Ein türkisches Gericht hat am Montag die Freilassung von Enes Hocaoğulları bis zum Prozessbeginn angeordnet. Der 23 Jahre alte LGBTQ+-Aktivist ist Jugenddelegierter der Türkei beim Europarat. Menschenrechtsorganisationen und europäische Institutionen hatten die Anklage als Angriff auf die Meinungsfreiheit verurteilt, berichtet Reuters.

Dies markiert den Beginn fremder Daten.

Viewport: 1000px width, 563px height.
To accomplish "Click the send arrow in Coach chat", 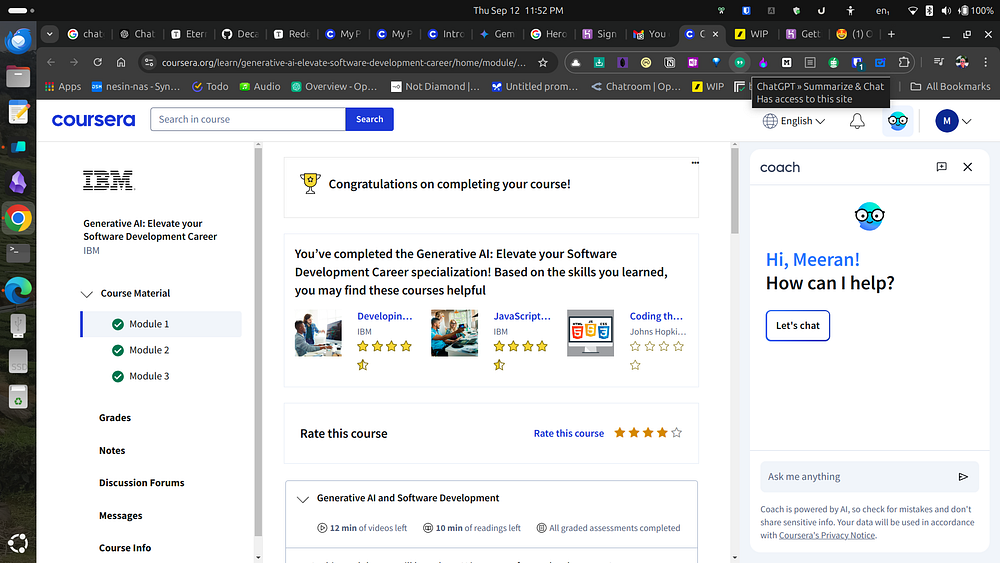I will pyautogui.click(x=963, y=477).
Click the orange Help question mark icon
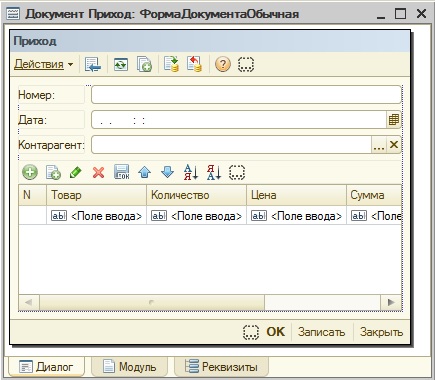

Hocaoğulları war am 4. August am Flughafen Esenboğa in Ankara festgenommen und anschließend wegen „Aufstachelung zu Hass und Feindschaft“ sowie der „Verbreitung falscher Informationen zur Irreführung der Öffentlichkeit“ in Untersuchungshaft genommen worden. Im März hatte er vor dem Kongress der Gemeinden und Regionen des Europarates die Absetzung oppositioneller Bürgermeister und Polizeigewalt gegen Jugendliche in der Türkei kritisiert.
In Ankara erschien Hocaoğulları in Handschellen und unter Begleitung von Gendarmen vor Gericht. Die Vorwürfe wies er zurück. „Ich habe von meinem Recht auf freie Meinungsäußerung Gebrauch gemacht. Ich bin unschuldig. In dieser Verhandlung beantrage ich meine Freilassung und am Ende des Prozesses meinen Freispruch“, sagte er. Seine Straßburger Äußerungen seien verfälscht wiedergegeben worden.

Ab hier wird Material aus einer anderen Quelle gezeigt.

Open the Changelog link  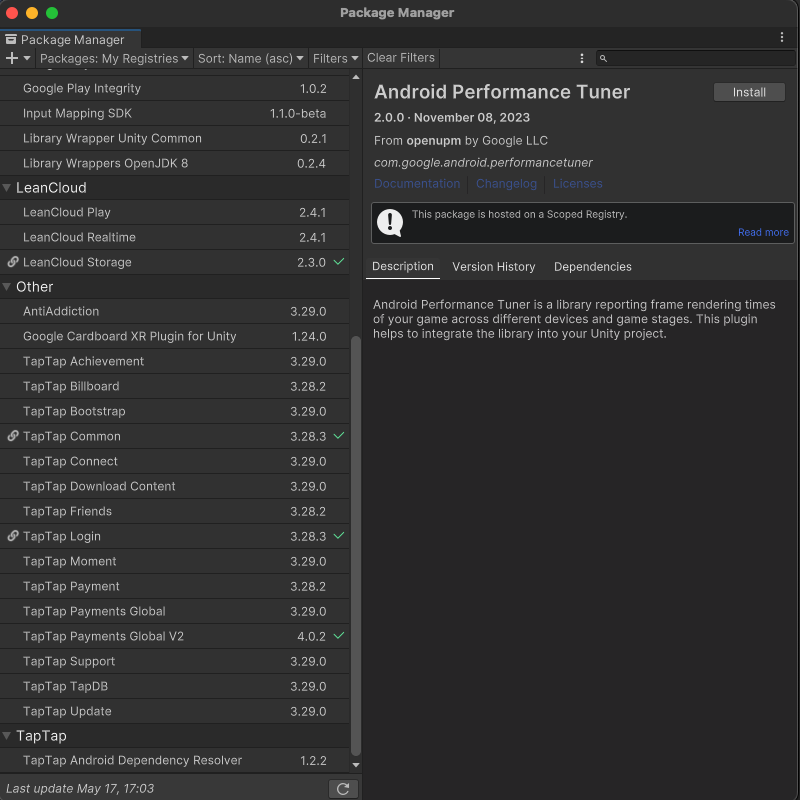pos(506,183)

Der Verhandlung wohnten Diplomaten europäischer Botschaften, Abgeordnete der Opposition sowie Vertreter der Zivilgesellschaft bei.
Eine Delegation des Europaratskongresses hatte vergangene Woche Ankara besucht und Hocaoğulları im Gefängnis von Sincan getroffen. In einer Erklärung hieß es, es gebe keinerlei Rechtfertigung für seine Strafverfolgung oder Untersuchungshaft. „Enes zum Schweigen zu bringen, heißt, die Jugend zum Schweigen zu bringen – und die Jugend zum Schweigen zu bringen, heißt, die Demokratie selbst zum Schweigen zu bringen“, hieß es.
Auch Amnesty International und andere Menschenrechtsorganisationen bezeichneten den Fall als willkürlich und forderten seine sofortige Freilassung.
Das Gericht setzte Hocaoğulları unter Auflagen, darunter einem Ausreiseverbot, auf freien Fuß. Der Prozess wird am 23. Februar 2026 fortgesetzt.